Mes ancêtres n’ont jamais accordé d’importance aux savoirs. Ils se sont forgés une bibliothèque de la connaissance éprouvée, souvent au péril de leur vie. Par chance de nos jours les bûchers se sont éteints.
Les cinq générations qui m’ont précédé, n’ont eu de cesse à tenir cette bibliothèque à jour, vendant certains livres, en achetant d’autres, au gré des fortunes et revers du destin.
Après-guerre, Émile-Robert de Périnis, mon grand-père, avait fait déplacer la bibliothèque de la crypte noire au dernier étage de cette vieille bâtisse au soixante volets battants bois. La crypte avait protégé les manuscrits de la folie humaine et de son feu, mais le froid et l’humidité des profondeurs décidèrent mon grand-père à dé-crypter l’ensemble des ouvrages. .

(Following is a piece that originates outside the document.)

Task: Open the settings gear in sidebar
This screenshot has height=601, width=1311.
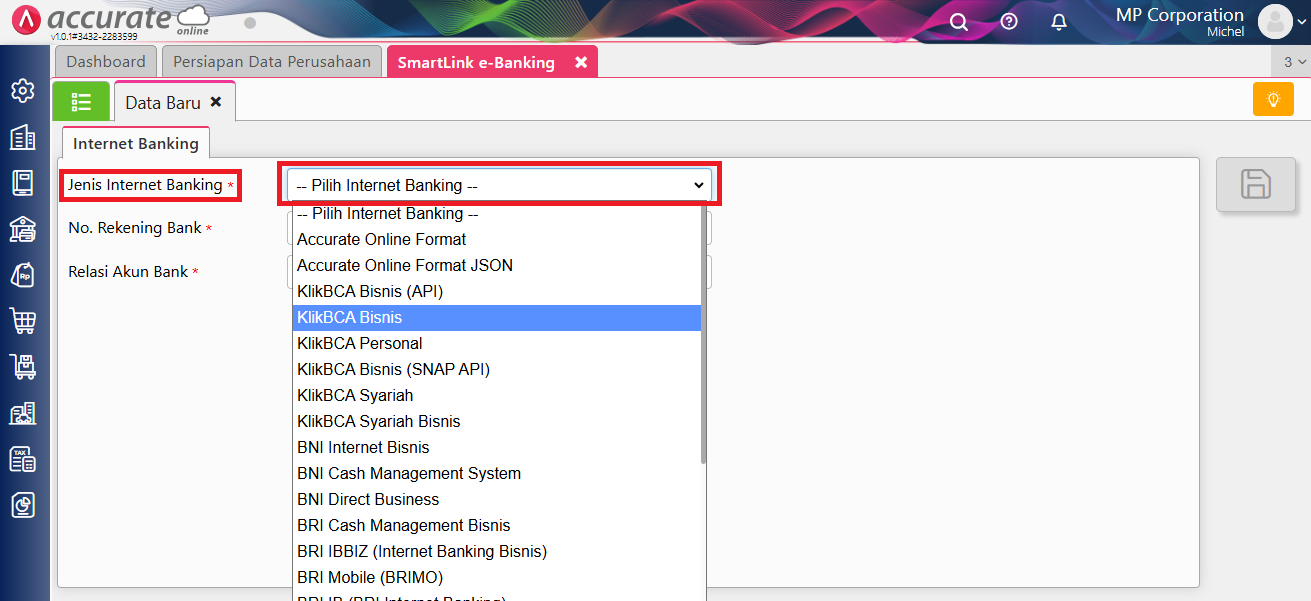Action: tap(22, 91)
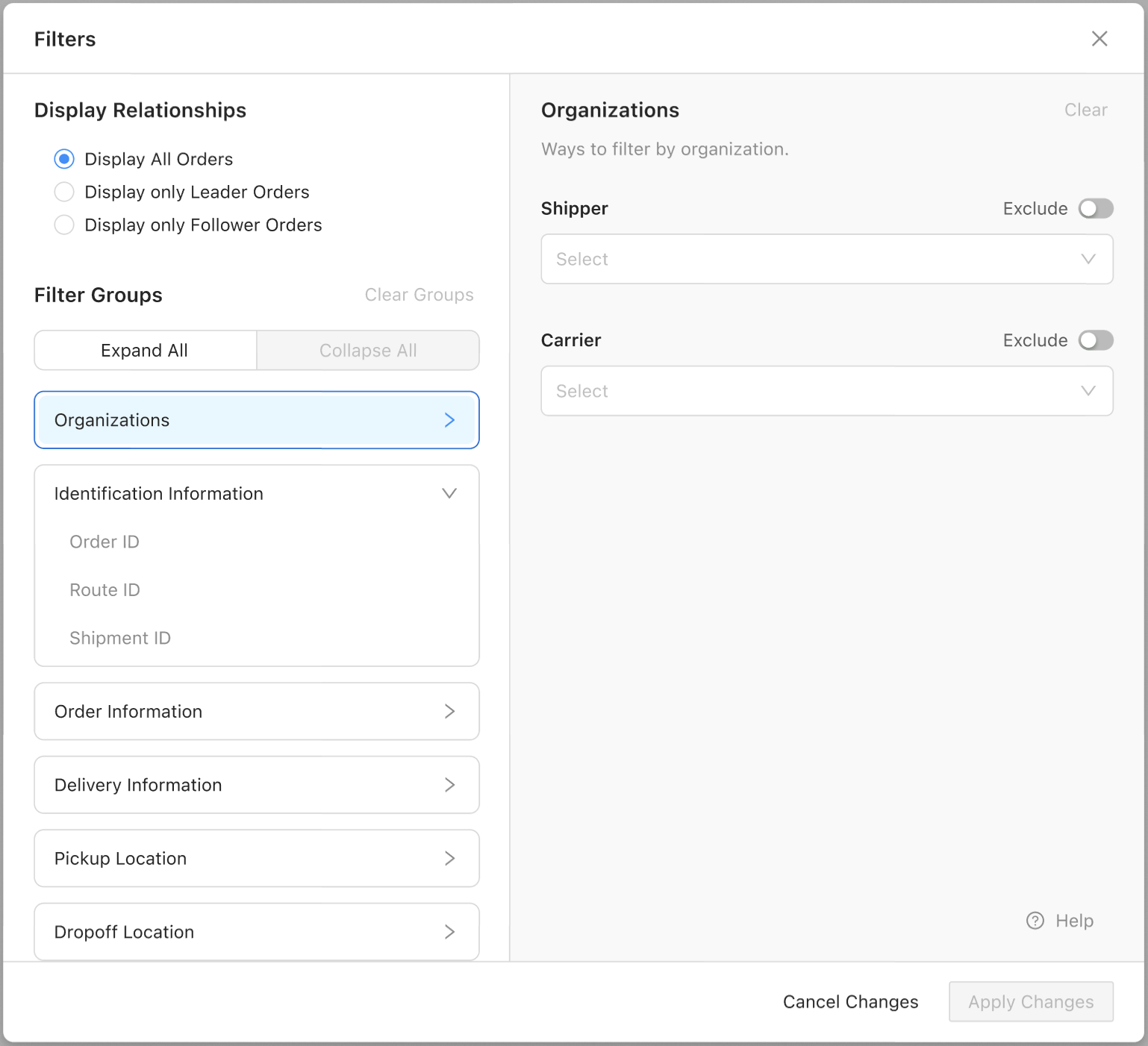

L‘ancien salon fumoir du troisième étage fut rebaptiser salon rouge lors d’une étrange cérémonie peuplée de faux visages, soirée de vin, d’excès, de folie et de démesure, une démesure à la hauteur de mon grand-père, un homme à part, homme de nulle part et de partout, à la fois vagabond et sédentaire, si différant, si déroutant et pourtant si proche de chacun d’entre nous.
Suite à cette étrange inauguration, ce temple de la connaissance occulte fut ouvert à tous, sans distinction aucune, être respectueux du lieu, de ses trésors et de ses occupants.
Les préoccupations matérielles ne pénétrant que rarement la sphère temporelle d‘Émile-Robert, le salon rouge malgré son imposante superficie était le seul endroit de la bâtisse à bénéficier d’une température constante été comme hiver. Bien qu’en dehors des soirées il y était formellement interdit de manger, de boire ou de fumer, ce salon devint rapidement le centre culturel, cultuel et point de rassemblement des résidents et invités en la demeure.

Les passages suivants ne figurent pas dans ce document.